Using hangers is an inexpensive way to organize garden decorative flags. It is a great idea, especially if reusing flags constantly, is to place your flags on a clothes-hanger-like device with multiple crossbars to hold several. The hanging clips are rubberized so your flags don’t get damaged. If you use garden flags rotating use, a hanger device for storing your flags is an excellent choice providing ready access not available when boxing them away.
Buy some inexpensive hangers for multiple pairs of pants (with rods that swing in and out for each team). Fold each garden flag several times till it’s the width of the hanger arm, and hang it neatly over a rod. Continue to fill all the components with flags. You can even fold two or three garden flags (same season, same theme) and hang them over a single rod.

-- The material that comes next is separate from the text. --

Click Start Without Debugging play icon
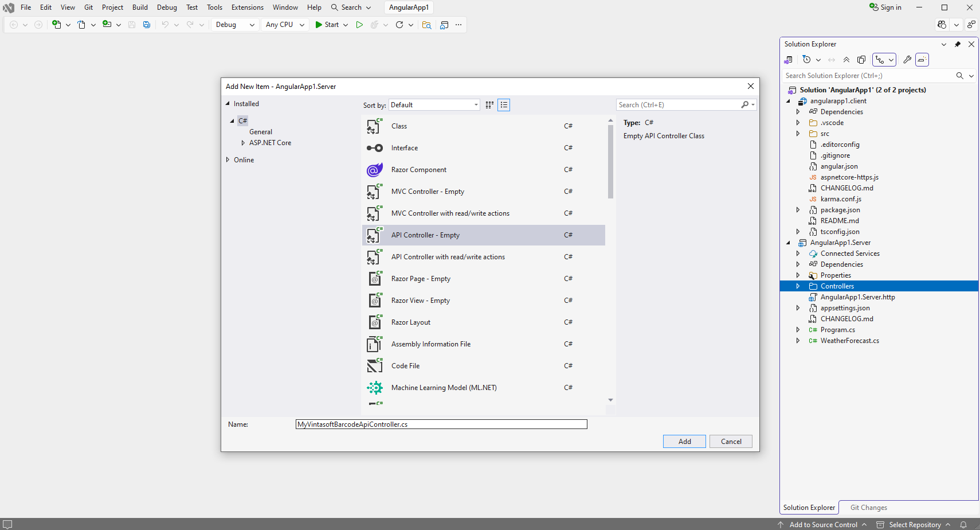Viewport: 980px width, 530px height. pos(359,25)
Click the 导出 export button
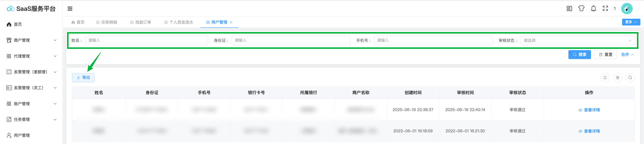This screenshot has height=144, width=644. (83, 78)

It’s the perfect low-cost solution!
When storing a garden flag or any large textile, the safest method is to avoid folding it and creating creases in the fabric that add stress and damage those fibers. Storing the flag rolled on an archival-quality storage tube condenses the item’s size for more convenient storage without folding or creasing it.
Nylon bags are also an excellent choice for your outdoor flag storage. It is especially true if the flags are attached to poles. These nylon bags are long-lasting and come in a range of colors and sizes. Larger-sized bags could accommodate all your poled decorative flags by simply rolling the flag around the pole and placing it inside the bag with the bare part of the metal pole facing downward.
Notes: It’s best to store any item you want to preserve in a dry and cool place and where the temperature and humidity don’t fluctuate much. You need to avoid areas such as unfinished basements, attics, or garages. It’s ideal for storing the box flat on the ground, not upright, to minimize stress on the fabric.
Supplies For Storing Outdoor Flags
To preserve your flags, you’ll want to make sure anything that comes into contact with the flags is archival-quality. It means the materials are acid- and lignin-free, as well as pH neutral. We also recommend using unbuffered tissue for wrapping and interleaving your flags, as the fabric, thread, or dyes may contain animal protein.
You’ll need the following materials to preserve your flag safely:
- An archival broadest tube that is 6″ longer than the broadest vertical edge of the flag; a 3″ diameter tube will accommodate most flags
- Acid- and lignin-free unbuffered tissue paper – large 30 x 40″ sheets will work best
- Unbleached cotton tying tape that is 1/2 ” “W by at least 3 feet
- Cotton gloves
- Roll storage box long enough to accommodate the storage tube
- Label for outside of the box
White Vinegar Solution
Follow these steps to remove mold and mildew from your outdoor fabric: Fill a spray bottle with equal parts water and white vinegar. It’s very important to use white vinegar, not apple cider vinegar. Spray the affected areas thoroughly and scrub gently with a soft bristled brush.
Just make a loop in the cable or rope and push it through the eyelets. Connect the snap hooks to the grommets correspondingly and pull the rope. Otherwise, to put a flag on a stick, pass a cable through every grommet and pull it tight to the pole to secure the flag.
Garden statues can range from creepy, tacky and all out ugly. Everyone’s taste in art and sculpture is different, so don’t torture your neighbors with your bad taste. Your front yard should be generally appealing to most people. So, your creepy angles or dog statues may not make the cut.